Spend all that money to create confusion. Never seen a need for the .45 GAP.


----------



## scooter (May 9, 2006)

Glocks may be as reliable as the sun an moon but it does show ,by how the GAP round skyrocketed to the top of the firearms community, how much influence glock has in the shooting world..........


----------



## denfoote (May 7, 2006)

As the late Colonel Cooper would say, the GAP is a solution desperately in search of a problem!!


----------



## 2400 (Feb 4, 2006)

denfoote said:


> As the late Colonel Cooper would say, *the GAP is a solution desperately in search of a problem*!!


:smt023


----------



## Spenser (Nov 6, 2006)

denfoote said:


> As the late Colonel Cooper would say, the GAP is a solution desperately in search of a problem!!


Ain't that the truth?

I've wondered about this myself. The .45 GAP is touted as having .45 ACP performance out of a smaller cartridge. But it's not that much smaller, so a good hi-cap .45 acp holds almost the same amount of rounds per mag (gun-specific, of course). So where's the benefit?
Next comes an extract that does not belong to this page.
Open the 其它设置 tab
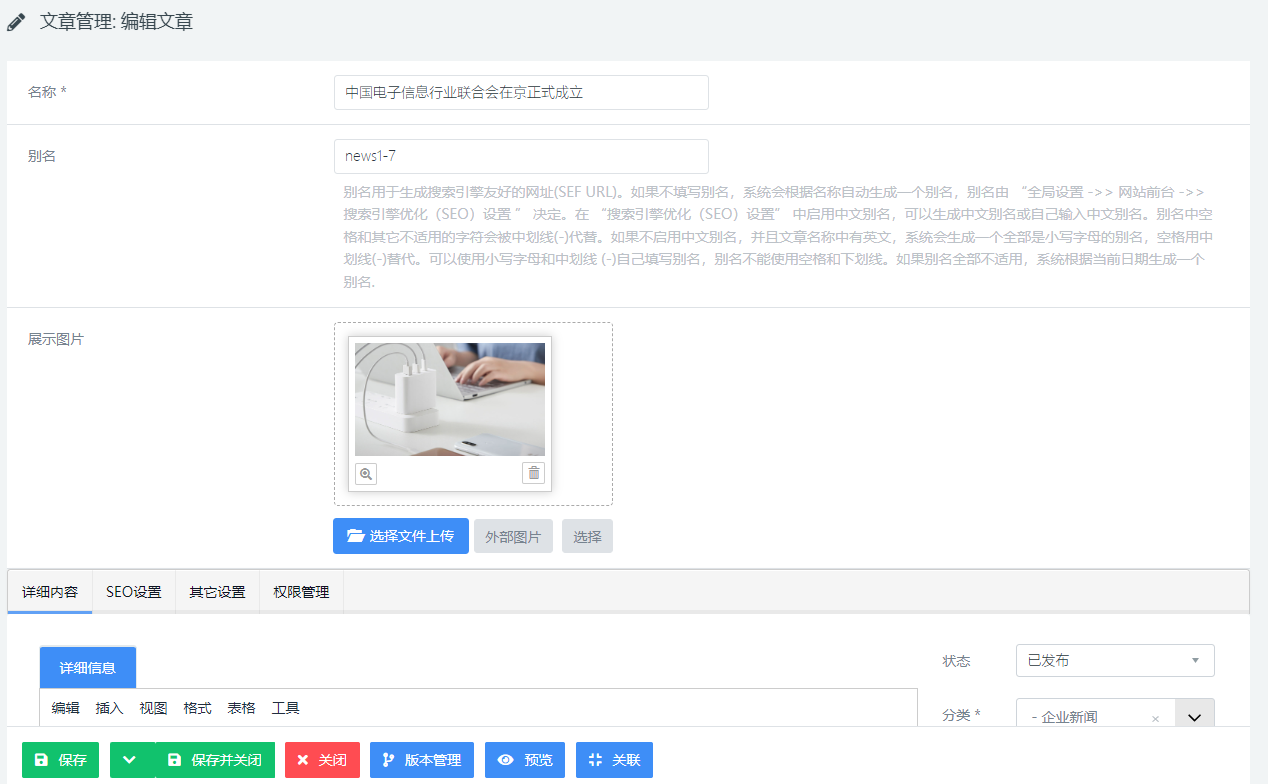Viewport: 1268px width, 784px height. (x=217, y=592)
And it seems if you cram more powder into a smaller cartridge, you increase the pressure in that cartridge, which at the very least increases recoil and seems to give the gun a sharp upcrack. Probably wears the gun out faster, too. I'm not a .357 Sig fan at all for that reason. That's my opinion, anyway.

The gun rags go ape for every new thing that comes on the market, whether its actually worth a flip or not. Like the .41 AE, for instance. Every gun mag slobbered all over themselves when the .45 GAP hit. Now you've got to look hard to find a good review about them.
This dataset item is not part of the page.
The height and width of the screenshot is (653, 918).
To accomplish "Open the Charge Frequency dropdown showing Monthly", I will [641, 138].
I won't buy one, I don't believe. Over hyped to the max.


----------



## Shipwreck (Jan 26, 2006)

I'm holding out for a 13mm


----------



## Richard (May 8, 2006)

Is Earth larger tha the USA? If so, there are many countries where a private citizen cannot own a military 9mm/45acp or police caliber 9mm/45acp/38 special/357 Mag. Therefore, the 45 GAP does have a place in the world of handguns. Regards, Richard


----------



## Baldy (Jun 21, 2006)

I don't see what are trying to say Richard? If they can't have any of those calibers how can they have a G.45? Are you saying they can't have the .45ACP but they can have a .45 Glock?


----------



## Shipwreck (Jan 26, 2006)

It is true - there are countries where they can only have 38 super or 380 or 32, but I do not think 45 GAp will make tje list if 9mm and 45ACP is prohibited. I think the GAP is mostly an American round.


----------



## Revolver (Aug 26, 2006)

Shipwreck said:


> I think the GAP is mostly an American round.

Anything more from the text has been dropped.